It’s tough to brush someone else’s teeth
It’s essential for good dental health and overall health to make sure your older adult regularly brushes their teeth.
But when someone has Alzheimer’s disease or dementia, they might need help to brush their teeth properly to avoid cavities and other dental issues.
Unfortunately, very few people are willing to sit quietly and allow someone else to stick things in their mouth. Think of how you’d react if someone tried that on you.
So it’s understandable if your older adult resists when you try to brush their teeth – it’s human instinct.
To help you keep their teeth clean and mouth healthy, try dementia expert Teepa Snow’s 3 key techniques to get the job done with a minimum of fuss.
In this 2 minute video clip, Teepa demonstrates how to successfully brush someone else’s teeth by calming and distracting those natural instincts to resist.
Dementia care expert shares insightful tips
Teepa Snow is a leading expert in dementia care.
She has impressive credentials and when you watch her videos, it’s clear that she has a deep understanding of how to help people who have Alzheimer’s or dementia.
3 key tips for successfully brushing someone’s teeth
Teepa Snow’s 3 key techniques to help brush teeth:
- Stand on their dominant side – for example, stand on the person’s right side if they’re right-handed
- You hold the toothbrush, but they hold your hand that’s holding the brush. You’re controlling the motions, but since their hand is there, their brain thinks they’re doing the brushing on their own.
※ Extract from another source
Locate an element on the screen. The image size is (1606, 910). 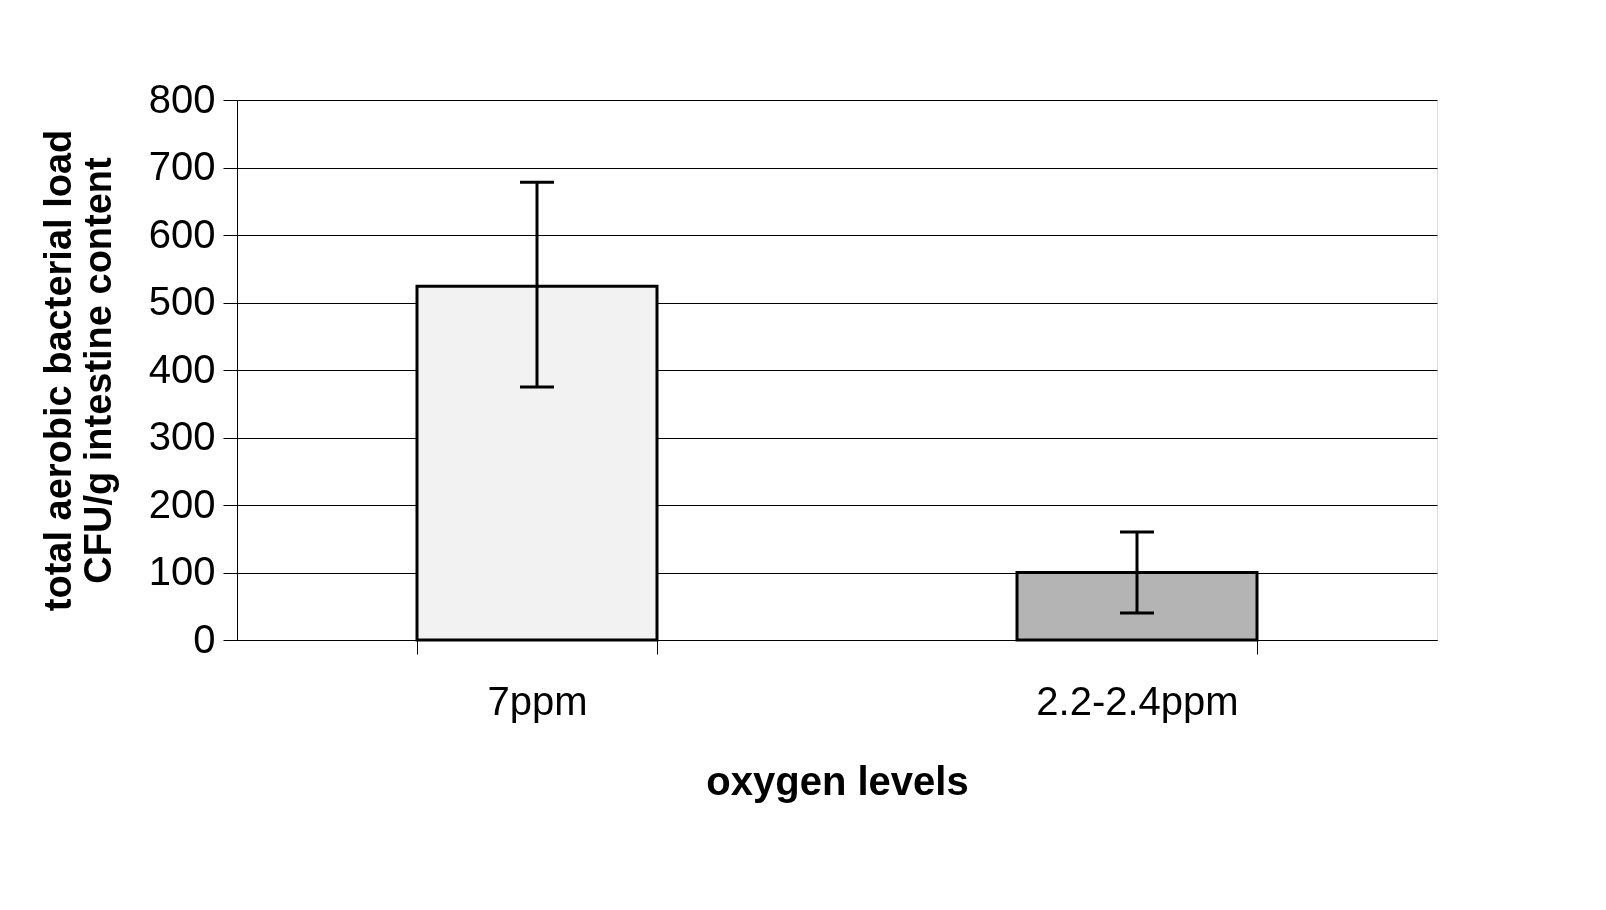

- Put your hand on the dominant side shoulder and apply gentle downward pressure while brushing. This takes their attention away from what’s happening in their mouth.
While she’s demonstrating, Teepa explains why these techniques help you successfully brush someone else’s teeth.
She also shows the natural reactions that happen when you don’t use her techniques.
Those natural reactions are probably what you’ve been up against if you’ve previously tried helping someone brush their teeth by taking over.
Next Step Use Teepa’s 3 techniques to help your older adult with dementia brush their teeth (2 min)
Recommended for you:
- 6 Positive Ways to Approach Someone with Dementia
- Therapeutic Fibbing: Why Experts Recommend Lying to Someone with Dementia
- 10 Ways to Respond to Dementia Hallucinations in Seniors
By DailyCaring Editorial Team
Anonymous
Maybe make spitting fun? You could squirt some gel or a little silly string in different spots in the sink bowl and award points spitting near one.
DailyCaring
Excellent idea! Making a little game out of it provides some fun and incentive 🙂
Anonymous
How do you brush the teeth of a Dementia person who bites the toothbrush and has forgotten how to spit outhouse the toothpaste?
My mom swallows the toothpaste and bites the toothbrush😊. Therefore I am unable to clean her teeth or her breath. She swallows the mouth wash as well.
DailyCaring
That’s a great question and a tough situation that will need some creative experimenting.
For the toothpaste, it may be safer to use a smaller amount (like a grain of rice) and to switch to a children’s toothpaste that’s meant to be swallowed in small amounts without harm. Mouthwash may be too difficult at this point. Plain water may be better for rinsing because it’s safe if swallowed.
It may help to demonstrate the tooth brushing on yourself in an exaggerated way so she can easily see how it’s done. For example, point to yourself, then open your mouth wide and show her your exaggerated brushing movements while your mouth is open. Then, point to her so she knows it’s her turn. Open your mouth to show what she should do and point to her. If there’s another person there, you could demonstrate brushing their teeth (just a little) to show that you’re brushing everyone’s teeth so it’s “”normal”” that you do hers. When brushing her teeth (assuming you can get that far), you may need to do it in sections to make it more comfortable. It can be tiring or uncomfortable to hold the mouth open for too long. Often, showing/demonstrating works much better than telling since it’s processed differently by the brain. It’s easier to copy someone’s actions.
I also found a couple of products that might help. Toothette swabs could be used instead of a toothbrush (hopefully she won’t bite them) — http://amzn.to/2EML7OO
Dip the swab into this solution to wipe the surface of teeth, gums, and inside the mouth — http://amzn.to/2ontwTm
It seems like Perox-a-Mint is used in hospital and similar settings and is safe when someone can no longer rinse or spit. Here are some reviews for the same product, one is from someone using it on someone with Alzheimer’s (this is an old/discontinued product link) — http://amzn.to/2FqQhNq
If she’s not likely to bite your finger, you could try wrapping a thin cloth around a finger (with a tiny bit of toothpaste on it) and gently scrubbing at her teeth.
This may also be a phase that will hopefully pass soon. I hope some of these solutions will help.